» Exercise requirements: Exactly as written, transcribe each record below.

────────────────

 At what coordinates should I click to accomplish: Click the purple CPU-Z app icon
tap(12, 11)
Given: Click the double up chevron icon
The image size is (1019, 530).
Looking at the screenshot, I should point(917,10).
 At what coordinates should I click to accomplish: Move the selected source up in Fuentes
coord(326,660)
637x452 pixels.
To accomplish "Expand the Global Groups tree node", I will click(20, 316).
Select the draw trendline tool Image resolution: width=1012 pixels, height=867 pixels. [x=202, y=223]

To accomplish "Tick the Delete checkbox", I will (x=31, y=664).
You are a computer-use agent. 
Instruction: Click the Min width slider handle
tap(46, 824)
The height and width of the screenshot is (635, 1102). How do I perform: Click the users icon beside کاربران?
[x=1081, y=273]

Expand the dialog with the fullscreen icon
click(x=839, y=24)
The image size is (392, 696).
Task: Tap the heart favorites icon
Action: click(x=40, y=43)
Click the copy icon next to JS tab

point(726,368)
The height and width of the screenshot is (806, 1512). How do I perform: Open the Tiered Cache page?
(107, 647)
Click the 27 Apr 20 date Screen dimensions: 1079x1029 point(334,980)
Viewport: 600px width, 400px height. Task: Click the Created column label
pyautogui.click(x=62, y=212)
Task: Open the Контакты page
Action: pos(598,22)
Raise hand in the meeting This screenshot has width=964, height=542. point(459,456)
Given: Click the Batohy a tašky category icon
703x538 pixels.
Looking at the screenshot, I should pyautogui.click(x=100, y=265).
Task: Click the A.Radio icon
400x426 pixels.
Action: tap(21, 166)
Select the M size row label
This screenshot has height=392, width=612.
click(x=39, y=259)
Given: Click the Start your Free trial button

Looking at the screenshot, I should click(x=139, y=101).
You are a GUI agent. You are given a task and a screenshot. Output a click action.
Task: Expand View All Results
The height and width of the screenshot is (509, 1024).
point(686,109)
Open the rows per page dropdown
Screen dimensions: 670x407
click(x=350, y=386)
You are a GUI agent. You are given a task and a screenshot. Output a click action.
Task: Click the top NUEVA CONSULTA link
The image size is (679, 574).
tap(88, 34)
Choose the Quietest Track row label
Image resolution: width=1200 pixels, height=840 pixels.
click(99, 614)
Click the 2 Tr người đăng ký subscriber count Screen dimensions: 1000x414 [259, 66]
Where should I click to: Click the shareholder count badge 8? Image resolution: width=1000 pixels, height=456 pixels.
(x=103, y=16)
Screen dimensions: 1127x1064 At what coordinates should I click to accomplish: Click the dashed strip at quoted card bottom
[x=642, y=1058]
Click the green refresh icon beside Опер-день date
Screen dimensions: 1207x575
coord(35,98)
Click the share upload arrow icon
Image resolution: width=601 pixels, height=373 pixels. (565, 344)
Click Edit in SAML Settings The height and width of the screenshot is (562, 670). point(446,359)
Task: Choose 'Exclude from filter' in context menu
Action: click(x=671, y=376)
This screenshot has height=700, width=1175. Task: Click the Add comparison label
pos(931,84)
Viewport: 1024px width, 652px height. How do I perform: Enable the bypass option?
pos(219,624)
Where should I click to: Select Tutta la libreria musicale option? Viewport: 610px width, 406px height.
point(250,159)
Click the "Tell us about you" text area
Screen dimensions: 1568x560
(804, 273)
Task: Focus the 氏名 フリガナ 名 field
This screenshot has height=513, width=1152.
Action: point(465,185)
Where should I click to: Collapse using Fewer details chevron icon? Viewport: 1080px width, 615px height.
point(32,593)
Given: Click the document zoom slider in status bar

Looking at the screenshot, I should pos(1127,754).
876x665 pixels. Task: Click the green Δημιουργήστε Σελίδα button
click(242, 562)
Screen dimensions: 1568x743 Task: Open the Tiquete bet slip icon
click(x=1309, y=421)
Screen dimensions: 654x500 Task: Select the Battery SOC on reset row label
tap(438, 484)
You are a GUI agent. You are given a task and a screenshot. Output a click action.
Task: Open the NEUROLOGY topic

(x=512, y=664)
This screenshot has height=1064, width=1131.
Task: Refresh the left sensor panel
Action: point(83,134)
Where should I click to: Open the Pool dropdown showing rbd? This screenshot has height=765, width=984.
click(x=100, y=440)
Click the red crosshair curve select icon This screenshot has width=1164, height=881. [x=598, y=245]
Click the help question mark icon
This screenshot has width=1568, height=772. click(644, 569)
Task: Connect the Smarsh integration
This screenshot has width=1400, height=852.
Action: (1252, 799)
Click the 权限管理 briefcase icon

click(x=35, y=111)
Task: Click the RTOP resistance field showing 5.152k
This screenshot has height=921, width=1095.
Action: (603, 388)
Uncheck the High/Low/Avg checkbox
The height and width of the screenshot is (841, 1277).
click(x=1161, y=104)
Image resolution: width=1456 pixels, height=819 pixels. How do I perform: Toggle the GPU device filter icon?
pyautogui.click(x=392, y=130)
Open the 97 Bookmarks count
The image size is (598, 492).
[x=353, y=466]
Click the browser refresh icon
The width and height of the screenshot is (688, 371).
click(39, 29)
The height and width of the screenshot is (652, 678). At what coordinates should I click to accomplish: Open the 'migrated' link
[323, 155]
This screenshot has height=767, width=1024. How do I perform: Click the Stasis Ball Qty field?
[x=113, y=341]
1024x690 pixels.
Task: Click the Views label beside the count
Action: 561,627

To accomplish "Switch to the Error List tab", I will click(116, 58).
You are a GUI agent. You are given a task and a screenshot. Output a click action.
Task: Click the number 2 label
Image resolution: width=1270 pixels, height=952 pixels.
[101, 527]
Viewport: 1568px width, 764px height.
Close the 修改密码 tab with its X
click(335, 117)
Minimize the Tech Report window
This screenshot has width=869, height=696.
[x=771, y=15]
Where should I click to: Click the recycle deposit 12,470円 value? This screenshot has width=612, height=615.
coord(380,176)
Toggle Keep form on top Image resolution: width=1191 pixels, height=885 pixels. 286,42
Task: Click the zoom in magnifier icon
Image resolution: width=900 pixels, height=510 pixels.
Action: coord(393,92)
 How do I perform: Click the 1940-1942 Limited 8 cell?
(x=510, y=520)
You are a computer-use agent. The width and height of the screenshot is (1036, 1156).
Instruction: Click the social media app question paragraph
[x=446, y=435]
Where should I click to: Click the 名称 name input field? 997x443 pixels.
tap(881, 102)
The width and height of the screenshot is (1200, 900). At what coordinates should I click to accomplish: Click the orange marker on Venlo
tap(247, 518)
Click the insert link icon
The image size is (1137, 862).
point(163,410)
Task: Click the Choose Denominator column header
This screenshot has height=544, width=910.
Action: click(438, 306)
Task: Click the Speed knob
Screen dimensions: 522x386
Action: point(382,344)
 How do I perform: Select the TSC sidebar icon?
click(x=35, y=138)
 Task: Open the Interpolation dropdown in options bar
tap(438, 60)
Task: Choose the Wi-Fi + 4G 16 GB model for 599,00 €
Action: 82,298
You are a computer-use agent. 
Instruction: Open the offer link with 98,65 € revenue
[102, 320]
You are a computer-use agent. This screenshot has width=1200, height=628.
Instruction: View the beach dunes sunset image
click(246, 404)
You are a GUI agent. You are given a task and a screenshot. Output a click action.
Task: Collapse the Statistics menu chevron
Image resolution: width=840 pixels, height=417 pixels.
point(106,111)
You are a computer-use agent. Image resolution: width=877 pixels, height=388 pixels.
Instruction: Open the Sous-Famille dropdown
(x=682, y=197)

────────────────

» Answer space:
 At what coordinates should I click to accomplish: Click the purple CPU-Z app icon
tap(12, 11)
Given: Click the double up chevron icon
The image size is (1019, 530).
Looking at the screenshot, I should point(917,10).
 At what coordinates should I click to accomplish: Move the selected source up in Fuentes
coord(326,660)
637x452 pixels.
To accomplish "Expand the Global Groups tree node", I will click(20, 316).
Select the draw trendline tool Image resolution: width=1012 pixels, height=867 pixels. [x=202, y=223]

To accomplish "Tick the Delete checkbox", I will (x=31, y=664).
You are a computer-use agent. 
Instruction: Click the Min width slider handle
tap(46, 824)
The height and width of the screenshot is (635, 1102). How do I perform: Click the users icon beside کاربران?
[x=1081, y=273]

Expand the dialog with the fullscreen icon
click(x=839, y=24)
The image size is (392, 696).
Task: Tap the heart favorites icon
Action: click(x=40, y=43)
Click the copy icon next to JS tab

point(726,368)
The height and width of the screenshot is (806, 1512). How do I perform: Open the Tiered Cache page?
(107, 647)
Click the 27 Apr 20 date Screen dimensions: 1079x1029 point(334,980)
Viewport: 600px width, 400px height. Task: Click the Created column label
pyautogui.click(x=62, y=212)
Task: Open the Контакты page
Action: pos(598,22)
Raise hand in the meeting This screenshot has width=964, height=542. point(459,456)
Given: Click the Batohy a tašky category icon
703x538 pixels.
Looking at the screenshot, I should pyautogui.click(x=100, y=265).
Task: Click the A.Radio icon
400x426 pixels.
Action: tap(21, 166)
Select the M size row label
This screenshot has height=392, width=612.
click(x=39, y=259)
Given: Click the Start your Free trial button

Looking at the screenshot, I should click(x=139, y=101).
You are a GUI agent. You are given a task and a screenshot. Output a click action.
Task: Expand View All Results
The height and width of the screenshot is (509, 1024).
point(686,109)
Open the rows per page dropdown
Screen dimensions: 670x407
click(x=350, y=386)
You are a GUI agent. You are given a task and a screenshot. Output a click action.
Task: Click the top NUEVA CONSULTA link
The image size is (679, 574).
tap(88, 34)
Choose the Quietest Track row label
Image resolution: width=1200 pixels, height=840 pixels.
click(99, 614)
Click the 2 Tr người đăng ký subscriber count Screen dimensions: 1000x414 [259, 66]
Where should I click to: Click the shareholder count badge 8? Image resolution: width=1000 pixels, height=456 pixels.
(x=103, y=16)
Screen dimensions: 1127x1064 At what coordinates should I click to accomplish: Click the dashed strip at quoted card bottom
[x=642, y=1058]
Click the green refresh icon beside Опер-день date
Screen dimensions: 1207x575
coord(35,98)
Click the share upload arrow icon
Image resolution: width=601 pixels, height=373 pixels. (565, 344)
Click Edit in SAML Settings The height and width of the screenshot is (562, 670). point(446,359)
Task: Choose 'Exclude from filter' in context menu
Action: click(x=671, y=376)
This screenshot has height=700, width=1175. Task: Click the Add comparison label
pos(931,84)
Viewport: 1024px width, 652px height. How do I perform: Enable the bypass option?
pos(219,624)
Where should I click to: Select Tutta la libreria musicale option? Viewport: 610px width, 406px height.
point(250,159)
Click the "Tell us about you" text area
Screen dimensions: 1568x560
(804, 273)
Task: Focus the 氏名 フリガナ 名 field
This screenshot has height=513, width=1152.
Action: point(465,185)
Where should I click to: Collapse using Fewer details chevron icon? Viewport: 1080px width, 615px height.
point(32,593)
Given: Click the document zoom slider in status bar

Looking at the screenshot, I should pos(1127,754).
876x665 pixels. Task: Click the green Δημιουργήστε Σελίδα button
click(242, 562)
Screen dimensions: 1568x743 Task: Open the Tiquete bet slip icon
click(x=1309, y=421)
Screen dimensions: 654x500 Task: Select the Battery SOC on reset row label
tap(438, 484)
You are a GUI agent. You are given a task and a screenshot. Output a click action.
Task: Open the NEUROLOGY topic

(x=512, y=664)
This screenshot has height=1064, width=1131.
Task: Refresh the left sensor panel
Action: point(83,134)
Where should I click to: Open the Pool dropdown showing rbd? This screenshot has height=765, width=984.
click(x=100, y=440)
Click the red crosshair curve select icon This screenshot has width=1164, height=881. [x=598, y=245]
Click the help question mark icon
This screenshot has width=1568, height=772. click(644, 569)
Task: Connect the Smarsh integration
This screenshot has width=1400, height=852.
Action: (1252, 799)
Click the 权限管理 briefcase icon

click(x=35, y=111)
Task: Click the RTOP resistance field showing 5.152k
This screenshot has height=921, width=1095.
Action: (603, 388)
Uncheck the High/Low/Avg checkbox
The height and width of the screenshot is (841, 1277).
click(x=1161, y=104)
Image resolution: width=1456 pixels, height=819 pixels. How do I perform: Toggle the GPU device filter icon?
pyautogui.click(x=392, y=130)
Open the 97 Bookmarks count
The image size is (598, 492).
[x=353, y=466]
Click the browser refresh icon
The width and height of the screenshot is (688, 371).
click(39, 29)
The height and width of the screenshot is (652, 678). At what coordinates should I click to accomplish: Open the 'migrated' link
[323, 155]
This screenshot has height=767, width=1024. How do I perform: Click the Stasis Ball Qty field?
[x=113, y=341]
1024x690 pixels.
Task: Click the Views label beside the count
Action: 561,627

To accomplish "Switch to the Error List tab", I will click(116, 58).
You are a GUI agent. You are given a task and a screenshot. Output a click action.
Task: Click the number 2 label
Image resolution: width=1270 pixels, height=952 pixels.
[101, 527]
Viewport: 1568px width, 764px height.
Close the 修改密码 tab with its X
click(335, 117)
Minimize the Tech Report window
This screenshot has width=869, height=696.
[x=771, y=15]
Where should I click to: Click the recycle deposit 12,470円 value? This screenshot has width=612, height=615.
coord(380,176)
Toggle Keep form on top Image resolution: width=1191 pixels, height=885 pixels. 286,42
Task: Click the zoom in magnifier icon
Image resolution: width=900 pixels, height=510 pixels.
Action: coord(393,92)
 How do I perform: Click the 1940-1942 Limited 8 cell?
(x=510, y=520)
You are a computer-use agent. The width and height of the screenshot is (1036, 1156).
Instruction: Click the social media app question paragraph
[x=446, y=435]
Where should I click to: Click the 名称 name input field? 997x443 pixels.
tap(881, 102)
The width and height of the screenshot is (1200, 900). At what coordinates should I click to accomplish: Click the orange marker on Venlo
tap(247, 518)
Click the insert link icon
The image size is (1137, 862).
point(163,410)
Task: Click the Choose Denominator column header
This screenshot has height=544, width=910.
Action: click(438, 306)
Task: Click the Speed knob
Screen dimensions: 522x386
Action: point(382,344)
 How do I perform: Select the TSC sidebar icon?
click(x=35, y=138)
 Task: Open the Interpolation dropdown in options bar
tap(438, 60)
Task: Choose the Wi-Fi + 4G 16 GB model for 599,00 €
Action: 82,298
You are a computer-use agent. 
Instruction: Open the offer link with 98,65 € revenue
[102, 320]
You are a computer-use agent. This screenshot has width=1200, height=628.
Instruction: View the beach dunes sunset image
click(246, 404)
You are a GUI agent. You are given a task and a screenshot. Output a click action.
Task: Collapse the Statistics menu chevron
Image resolution: width=840 pixels, height=417 pixels.
point(106,111)
You are a computer-use agent. Image resolution: width=877 pixels, height=388 pixels.
Instruction: Open the Sous-Famille dropdown
(x=682, y=197)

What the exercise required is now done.